Nutritional Deficiencies in Children During Cancer Treatment
When your child is going through cancer treatment, food becomes a daily source of worry. Every meal brings questions: are they eating enough, are they getting what their body needs, will this help or harm them? These concerns are shared by nearly every parent walking this path.
Why deficiencies develop
Cancer treatment places intense demands on a child’s body. Chemotherapy, radiation, and steroids increase nutritional needs while making eating harder. Nausea, vomiting, mouth sores, taste changes, diarrhea, constipation, and fatigue can all reduce intake. Even when children manage to eat, their bodies may struggle to absorb nutrients properly.

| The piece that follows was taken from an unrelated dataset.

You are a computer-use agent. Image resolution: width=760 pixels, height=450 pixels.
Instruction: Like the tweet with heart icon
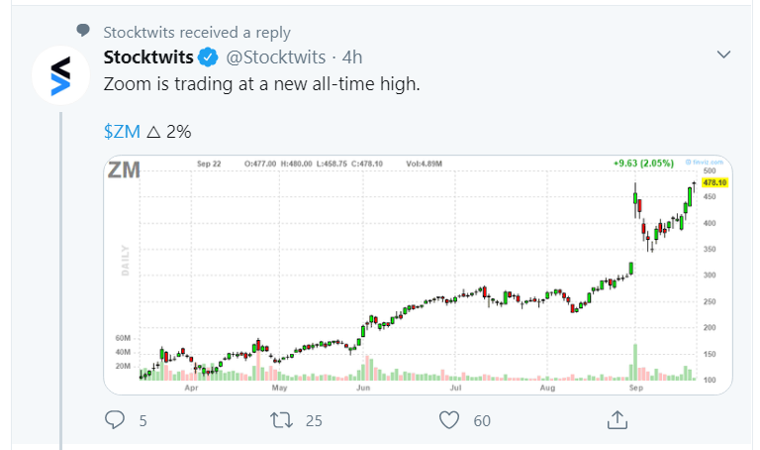pyautogui.click(x=449, y=420)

Nutrients commonly affected
There is a deficiency of vitamin D, vitamin C, vitamin A, vitamin B-complex, iron, zinc, selenium, potassium, and magnesium in many children. Vitamin D is essential for bone strength and immunity, but low consumption is widespread because of the deprivation of sunlight and steroid intake. Anaemia and exhaustion may result from iron deficiency. The deficiency of zinc and vitamin C impairs the immune system and slows down the healing process. These are the losses that occur behind the scenes yet have tangible results.
Eating challenges parents recognize
Taste preferences tend to shift rapidly. Something that the child once liked might be metallic or bitter. Protein may be rejected. Fruits and vegetables might be intolerable. Sweet snacks are so easy to access that parents are left indecisive between healthy food and just getting food on board. This is not a failure in parenting—this is a side effect of treatment.
How poor nutrition affects recovery
Nutritional deficiencies can reduce tolerance to treatment, increase infections, delay healing, and contribute to fatigue. Some children lose muscle even when their weight stays the same. Growth may slow, and recovery after treatment can take longer. These effects add strain to an already difficult journey.
Support that makes a difference
Nutrition during cancer treatment requires planning and support. Pediatric oncology dietitians help tailor high-protein, high-calorie meal plans that meet increased needs. Nutritional supplements and prescribed vitamins or minerals are often essential, not optional. Medications to reduce nausea or stimulate appetite can improve intake. In some cases, feeding tubes are needed to protect a child from severe malnutrition. While emotionally difficult, this step can stabilize nutrition and allow treatment to continue safely.
You are not failing
If you are struggling with your child’s nutrition, then you are not alone. Nutrition is part of cancer treatment, and asking for help early is an act of care, not fear. Cancer takes enough from a child’s body. Supporting nutrition is one way parents help give strength back steadily, patiently, one day at a time.